● **Excerpted data**:
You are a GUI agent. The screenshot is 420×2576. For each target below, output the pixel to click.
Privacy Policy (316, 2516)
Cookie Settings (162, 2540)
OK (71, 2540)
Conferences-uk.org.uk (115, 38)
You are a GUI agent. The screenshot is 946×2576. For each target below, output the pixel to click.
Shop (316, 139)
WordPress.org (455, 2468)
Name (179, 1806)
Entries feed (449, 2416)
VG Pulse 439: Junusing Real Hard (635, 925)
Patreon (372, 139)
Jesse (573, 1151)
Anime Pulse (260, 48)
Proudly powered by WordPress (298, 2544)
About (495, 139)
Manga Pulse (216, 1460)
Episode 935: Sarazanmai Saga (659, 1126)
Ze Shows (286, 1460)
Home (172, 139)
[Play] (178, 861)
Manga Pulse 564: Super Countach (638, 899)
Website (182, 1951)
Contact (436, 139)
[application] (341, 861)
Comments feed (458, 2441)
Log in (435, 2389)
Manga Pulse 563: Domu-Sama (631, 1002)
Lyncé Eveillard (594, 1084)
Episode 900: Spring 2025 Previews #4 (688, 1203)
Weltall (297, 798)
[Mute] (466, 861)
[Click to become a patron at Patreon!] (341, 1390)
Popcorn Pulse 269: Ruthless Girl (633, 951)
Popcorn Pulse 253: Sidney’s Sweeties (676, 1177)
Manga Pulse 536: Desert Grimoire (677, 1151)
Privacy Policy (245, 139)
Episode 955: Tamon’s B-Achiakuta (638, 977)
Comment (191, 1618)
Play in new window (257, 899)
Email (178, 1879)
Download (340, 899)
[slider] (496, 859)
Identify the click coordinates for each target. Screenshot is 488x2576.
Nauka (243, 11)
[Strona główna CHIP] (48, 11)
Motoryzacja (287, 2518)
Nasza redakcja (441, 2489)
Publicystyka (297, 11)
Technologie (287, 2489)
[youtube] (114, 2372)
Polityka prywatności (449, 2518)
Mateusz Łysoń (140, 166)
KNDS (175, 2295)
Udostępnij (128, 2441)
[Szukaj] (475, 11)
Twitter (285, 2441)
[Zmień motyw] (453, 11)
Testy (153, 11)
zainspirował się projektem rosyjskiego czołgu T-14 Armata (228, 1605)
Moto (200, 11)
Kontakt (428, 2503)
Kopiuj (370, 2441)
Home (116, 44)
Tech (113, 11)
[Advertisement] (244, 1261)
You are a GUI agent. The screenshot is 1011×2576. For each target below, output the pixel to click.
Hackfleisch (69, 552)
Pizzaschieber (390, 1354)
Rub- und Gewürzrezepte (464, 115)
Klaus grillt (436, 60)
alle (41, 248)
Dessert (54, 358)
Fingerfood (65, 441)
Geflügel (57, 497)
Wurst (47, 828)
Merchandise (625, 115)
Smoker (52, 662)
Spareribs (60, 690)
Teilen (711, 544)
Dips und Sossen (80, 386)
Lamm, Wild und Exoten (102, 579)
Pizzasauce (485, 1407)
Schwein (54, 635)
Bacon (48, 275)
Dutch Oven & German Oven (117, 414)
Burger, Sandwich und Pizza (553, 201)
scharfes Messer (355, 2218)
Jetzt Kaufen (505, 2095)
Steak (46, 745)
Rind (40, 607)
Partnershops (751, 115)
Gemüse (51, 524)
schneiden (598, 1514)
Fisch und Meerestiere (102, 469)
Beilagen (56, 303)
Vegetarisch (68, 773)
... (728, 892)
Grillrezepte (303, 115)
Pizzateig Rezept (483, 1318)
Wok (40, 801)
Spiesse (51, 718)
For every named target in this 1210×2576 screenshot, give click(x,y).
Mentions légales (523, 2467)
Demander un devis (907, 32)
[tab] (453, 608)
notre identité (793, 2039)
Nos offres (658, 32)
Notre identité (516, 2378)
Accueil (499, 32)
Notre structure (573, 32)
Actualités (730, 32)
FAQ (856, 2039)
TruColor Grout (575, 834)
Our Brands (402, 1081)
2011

● **What the task requires**: Once you have read the material above, write all of it out again exactly.

● **Exercise answer**:
You are a GUI agent. The screenshot is 420×2576. For each target below, output the pixel to click.
Privacy Policy (316, 2516)
Cookie Settings (162, 2540)
OK (71, 2540)
Conferences-uk.org.uk (115, 38)
You are a GUI agent. The screenshot is 946×2576. For each target below, output the pixel to click.
Shop (316, 139)
WordPress.org (455, 2468)
Name (179, 1806)
Entries feed (449, 2416)
VG Pulse 439: Junusing Real Hard (635, 925)
Patreon (372, 139)
Jesse (573, 1151)
Anime Pulse (260, 48)
Proudly powered by WordPress (298, 2544)
About (495, 139)
Manga Pulse (216, 1460)
Episode 935: Sarazanmai Saga (659, 1126)
Ze Shows (286, 1460)
Home (172, 139)
[Play] (178, 861)
Manga Pulse 564: Super Countach (638, 899)
Website (182, 1951)
Contact (436, 139)
[application] (341, 861)
Comments feed (458, 2441)
Log in (435, 2389)
Manga Pulse 563: Domu-Sama (631, 1002)
Lyncé Eveillard (594, 1084)
Episode 900: Spring 2025 Previews #4 (688, 1203)
Weltall (297, 798)
[Mute] (466, 861)
[Click to become a patron at Patreon!] (341, 1390)
Popcorn Pulse 269: Ruthless Girl (633, 951)
Popcorn Pulse 253: Sidney’s Sweeties (676, 1177)
Manga Pulse 536: Desert Grimoire (677, 1151)
Privacy Policy (245, 139)
Episode 955: Tamon’s B-Achiakuta (638, 977)
Comment (191, 1618)
Play in new window (257, 899)
Email (178, 1879)
Download (340, 899)
[slider] (496, 859)
Identify the click coordinates for each target. Screenshot is 488x2576.
Nauka (243, 11)
[Strona główna CHIP] (48, 11)
Motoryzacja (287, 2518)
Nasza redakcja (441, 2489)
Publicystyka (297, 11)
Technologie (287, 2489)
[youtube] (114, 2372)
Polityka prywatności (449, 2518)
Mateusz Łysoń (140, 166)
KNDS (175, 2295)
Udostępnij (128, 2441)
[Szukaj] (475, 11)
Twitter (285, 2441)
[Zmień motyw] (453, 11)
Testy (153, 11)
zainspirował się projektem rosyjskiego czołgu T-14 Armata (228, 1605)
Moto (200, 11)
Kontakt (428, 2503)
Kopiuj (370, 2441)
Home (116, 44)
Tech (113, 11)
[Advertisement] (244, 1261)
You are a GUI agent. The screenshot is 1011×2576. For each target below, output the pixel to click.
Hackfleisch (69, 552)
Pizzaschieber (390, 1354)
Rub- und Gewürzrezepte (464, 115)
Klaus grillt (436, 60)
alle (41, 248)
Dessert (54, 358)
Fingerfood (65, 441)
Geflügel (57, 497)
Wurst (47, 828)
Merchandise (625, 115)
Smoker (52, 662)
Spareribs (60, 690)
Teilen (711, 544)
Dips und Sossen (80, 386)
Lamm, Wild und Exoten (102, 579)
Pizzasauce (485, 1407)
Schwein (54, 635)
Bacon (48, 275)
Dutch Oven & German Oven (117, 414)
Burger, Sandwich und Pizza (553, 201)
scharfes Messer (355, 2218)
Jetzt Kaufen (505, 2095)
Steak (46, 745)
Rind (40, 607)
Partnershops (751, 115)
Gemüse (51, 524)
schneiden (598, 1514)
Fisch und Meerestiere (102, 469)
Beilagen (56, 303)
Vegetarisch (68, 773)
... (728, 892)
Grillrezepte (303, 115)
Pizzateig Rezept (483, 1318)
Wok (40, 801)
Spiesse (51, 718)
For every named target in this 1210×2576 screenshot, give click(x,y).
Mentions légales (523, 2467)
Demander un devis (907, 32)
[tab] (453, 608)
notre identité (793, 2039)
Nos offres (658, 32)
Notre identité (516, 2378)
Accueil (499, 32)
Notre structure (573, 32)
Actualités (730, 32)
FAQ (856, 2039)
TruColor Grout (575, 834)
Our Brands (402, 1081)
2011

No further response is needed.